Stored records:
↓↓↓
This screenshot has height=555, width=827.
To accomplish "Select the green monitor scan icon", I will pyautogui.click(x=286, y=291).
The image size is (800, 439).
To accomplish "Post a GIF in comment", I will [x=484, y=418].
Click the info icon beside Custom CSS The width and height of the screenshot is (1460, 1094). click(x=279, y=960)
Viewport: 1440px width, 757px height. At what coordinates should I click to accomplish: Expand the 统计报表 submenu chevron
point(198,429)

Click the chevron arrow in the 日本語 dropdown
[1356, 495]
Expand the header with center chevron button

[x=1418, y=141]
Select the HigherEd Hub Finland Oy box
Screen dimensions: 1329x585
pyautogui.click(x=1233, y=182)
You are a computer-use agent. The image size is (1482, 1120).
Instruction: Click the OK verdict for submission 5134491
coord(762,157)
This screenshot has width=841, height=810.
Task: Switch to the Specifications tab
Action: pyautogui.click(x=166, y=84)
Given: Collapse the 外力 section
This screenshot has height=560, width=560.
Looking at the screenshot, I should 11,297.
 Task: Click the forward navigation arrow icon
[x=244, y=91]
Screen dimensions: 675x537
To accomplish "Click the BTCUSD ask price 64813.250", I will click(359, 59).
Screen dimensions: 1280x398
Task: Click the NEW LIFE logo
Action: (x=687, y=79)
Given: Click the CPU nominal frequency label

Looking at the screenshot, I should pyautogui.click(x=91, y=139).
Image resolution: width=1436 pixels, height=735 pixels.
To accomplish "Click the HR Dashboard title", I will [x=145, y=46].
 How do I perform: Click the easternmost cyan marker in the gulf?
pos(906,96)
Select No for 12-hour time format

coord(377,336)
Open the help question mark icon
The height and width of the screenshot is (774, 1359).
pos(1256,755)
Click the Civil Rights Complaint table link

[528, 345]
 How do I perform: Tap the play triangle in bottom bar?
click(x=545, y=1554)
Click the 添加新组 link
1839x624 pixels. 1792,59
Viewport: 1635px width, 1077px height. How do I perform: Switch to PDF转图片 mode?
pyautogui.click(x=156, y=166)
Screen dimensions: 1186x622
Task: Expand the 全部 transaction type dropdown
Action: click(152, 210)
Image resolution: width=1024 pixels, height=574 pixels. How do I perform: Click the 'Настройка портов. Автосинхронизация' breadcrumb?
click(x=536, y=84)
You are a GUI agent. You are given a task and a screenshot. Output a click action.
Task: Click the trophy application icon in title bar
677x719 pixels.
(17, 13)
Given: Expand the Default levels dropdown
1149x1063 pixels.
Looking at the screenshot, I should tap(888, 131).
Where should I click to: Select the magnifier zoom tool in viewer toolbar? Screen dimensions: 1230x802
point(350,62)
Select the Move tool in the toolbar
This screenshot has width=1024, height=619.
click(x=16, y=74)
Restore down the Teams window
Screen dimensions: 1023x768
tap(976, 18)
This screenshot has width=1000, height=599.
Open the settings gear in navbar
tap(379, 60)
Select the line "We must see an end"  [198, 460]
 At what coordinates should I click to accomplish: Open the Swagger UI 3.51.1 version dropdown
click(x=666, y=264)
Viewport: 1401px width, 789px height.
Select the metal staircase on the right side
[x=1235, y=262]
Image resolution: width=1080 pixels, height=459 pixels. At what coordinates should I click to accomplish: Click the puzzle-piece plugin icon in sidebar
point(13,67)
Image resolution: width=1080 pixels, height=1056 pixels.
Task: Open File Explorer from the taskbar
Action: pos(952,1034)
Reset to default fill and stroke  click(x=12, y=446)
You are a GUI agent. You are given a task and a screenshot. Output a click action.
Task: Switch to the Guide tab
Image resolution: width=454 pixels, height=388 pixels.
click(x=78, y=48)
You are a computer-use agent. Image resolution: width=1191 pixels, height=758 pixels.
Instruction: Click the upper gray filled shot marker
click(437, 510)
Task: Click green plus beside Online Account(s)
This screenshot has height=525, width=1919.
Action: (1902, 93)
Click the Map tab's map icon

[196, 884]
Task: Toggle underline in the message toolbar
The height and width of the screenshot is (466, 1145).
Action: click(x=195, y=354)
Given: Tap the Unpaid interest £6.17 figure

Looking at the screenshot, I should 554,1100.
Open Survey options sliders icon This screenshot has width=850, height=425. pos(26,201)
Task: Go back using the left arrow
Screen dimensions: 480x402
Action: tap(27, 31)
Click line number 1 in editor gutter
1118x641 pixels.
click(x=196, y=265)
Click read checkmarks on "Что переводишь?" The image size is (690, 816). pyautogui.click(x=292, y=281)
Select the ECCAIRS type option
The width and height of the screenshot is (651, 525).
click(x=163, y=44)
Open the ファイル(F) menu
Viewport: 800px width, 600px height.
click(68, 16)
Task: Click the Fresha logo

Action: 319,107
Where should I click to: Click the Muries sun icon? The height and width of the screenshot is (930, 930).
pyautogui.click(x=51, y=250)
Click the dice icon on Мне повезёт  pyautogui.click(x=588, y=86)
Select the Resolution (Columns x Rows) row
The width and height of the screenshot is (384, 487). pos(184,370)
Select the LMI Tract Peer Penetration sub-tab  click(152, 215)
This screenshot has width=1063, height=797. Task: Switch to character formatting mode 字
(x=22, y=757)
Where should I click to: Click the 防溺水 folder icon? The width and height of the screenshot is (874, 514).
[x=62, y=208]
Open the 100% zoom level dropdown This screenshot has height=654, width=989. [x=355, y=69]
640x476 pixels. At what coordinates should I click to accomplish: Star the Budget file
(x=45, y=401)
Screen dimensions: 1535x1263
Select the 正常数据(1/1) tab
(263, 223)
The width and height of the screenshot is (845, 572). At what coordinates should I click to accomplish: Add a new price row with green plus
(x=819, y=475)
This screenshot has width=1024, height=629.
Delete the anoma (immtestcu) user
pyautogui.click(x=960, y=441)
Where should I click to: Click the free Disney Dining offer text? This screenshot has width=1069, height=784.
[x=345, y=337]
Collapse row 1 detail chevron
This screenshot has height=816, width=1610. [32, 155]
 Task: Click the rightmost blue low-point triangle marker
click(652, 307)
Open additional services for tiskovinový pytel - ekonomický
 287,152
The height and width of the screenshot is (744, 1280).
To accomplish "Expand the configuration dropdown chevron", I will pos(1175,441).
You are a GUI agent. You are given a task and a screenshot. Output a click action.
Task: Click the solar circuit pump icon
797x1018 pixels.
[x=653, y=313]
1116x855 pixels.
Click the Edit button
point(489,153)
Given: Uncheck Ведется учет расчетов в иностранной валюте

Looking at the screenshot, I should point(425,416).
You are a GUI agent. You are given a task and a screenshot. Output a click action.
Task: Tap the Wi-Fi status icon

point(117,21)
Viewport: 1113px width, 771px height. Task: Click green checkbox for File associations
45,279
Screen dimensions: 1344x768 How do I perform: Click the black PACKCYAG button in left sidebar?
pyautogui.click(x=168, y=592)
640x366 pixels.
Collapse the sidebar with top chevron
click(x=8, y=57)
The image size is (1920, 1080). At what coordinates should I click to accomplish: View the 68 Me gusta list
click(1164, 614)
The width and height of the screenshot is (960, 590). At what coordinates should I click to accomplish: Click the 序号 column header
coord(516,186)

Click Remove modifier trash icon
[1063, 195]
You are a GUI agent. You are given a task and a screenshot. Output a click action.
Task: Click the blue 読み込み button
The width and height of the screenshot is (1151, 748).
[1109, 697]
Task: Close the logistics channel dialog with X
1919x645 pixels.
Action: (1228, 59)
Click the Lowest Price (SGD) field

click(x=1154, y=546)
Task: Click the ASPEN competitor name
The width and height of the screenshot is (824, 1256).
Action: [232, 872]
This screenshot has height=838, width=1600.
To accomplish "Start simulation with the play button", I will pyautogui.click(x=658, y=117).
↑↑↑
**Your instructions**
If a line in the records contains the word "beside", copy it out.

**Answer to this problem**
Click the info icon beside Custom CSS The width and height of the screenshot is (1460, 1094). click(x=279, y=960)
Task: Click green plus beside Online Account(s)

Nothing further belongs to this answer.